13th Assistant Secretary of State for Political-Military Affairs
- In office November 2, 1998 – December 31, 2000
- President: Bill Clinton
- Preceded by: Thomas E. McNamara
- Succeeded by: Lincoln P. Bloomfield Jr.

Personal details
- Born: April 5, 1943 Oklahoma, U.S.
- Died: October 15, 2025 (aged 82)
- Alma mater: University of California, Berkeley (B.A., M.A.)

= Eric D. Newsom =

American diplomat and State Department official (1943–2025)

Eric David Newsom (April 5, 1943 – October 15, 2025) was an American diplomat and State Department official.

==Life and career==
Eric D. Newsom was born on April 5, 1943, in Oklahoma and raised in Modesto, California. He graduated from Modesto High School in 1961. After high school, he attended the University of California, Berkeley, receiving a B.A. in History in 1965, and an M.A. in Modern European History in 1967.

Newsom joined the United States Foreign Service in October 1967. As a Foreign Service Officer, he served as Vice Consul in Montevideo, Uruguay; Special Assistant to the United States Ambassador to the United Kingdom; on the staff of the Office of the Secretary of State; Special Assistant to the Director for nuclear policy issues in the Bureau of Political-Military Affairs; and Deputy Director of the Office of International Security Policy.

Newsom left the Foreign Service in July 1979, at which time he became a professional staff member for national security affairs with the United States Senate Committee on Foreign Relations.

From February 1981 to August 1982, Newsom worked with former United States Secretary of State, Cyrus Vance, in the preparation of his memoirs.

In August 1982, Newsom became a professional staff member of the United States Senate Select Committee on Intelligence. From 1985 to 1987, he was the committee's Minority Staff Director. In January 1989, he became the Staff Director of the United States Senate Appropriations Subcommittee on State, Foreign Operations, and Related Programs, a position he held until March 1994.

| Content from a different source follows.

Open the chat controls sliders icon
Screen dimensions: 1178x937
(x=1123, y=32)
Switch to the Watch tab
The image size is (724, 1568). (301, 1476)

In 1994, Newsom became Principal Deputy Assistant Secretary of State for Political-Military Affairs. In 1998, President of the United States Bill Clinton nominated Newsom as Assistant Secretary of State for Political-Military Affairs. After Senate confirmation, Newsom held this office from November 2, 1998 to December 31, 2000.

Upon retiring from government service effective December 31, 2000, Newsom joined the foreign policy and defense consulting firm of Collins and Company as Vice President for International Business.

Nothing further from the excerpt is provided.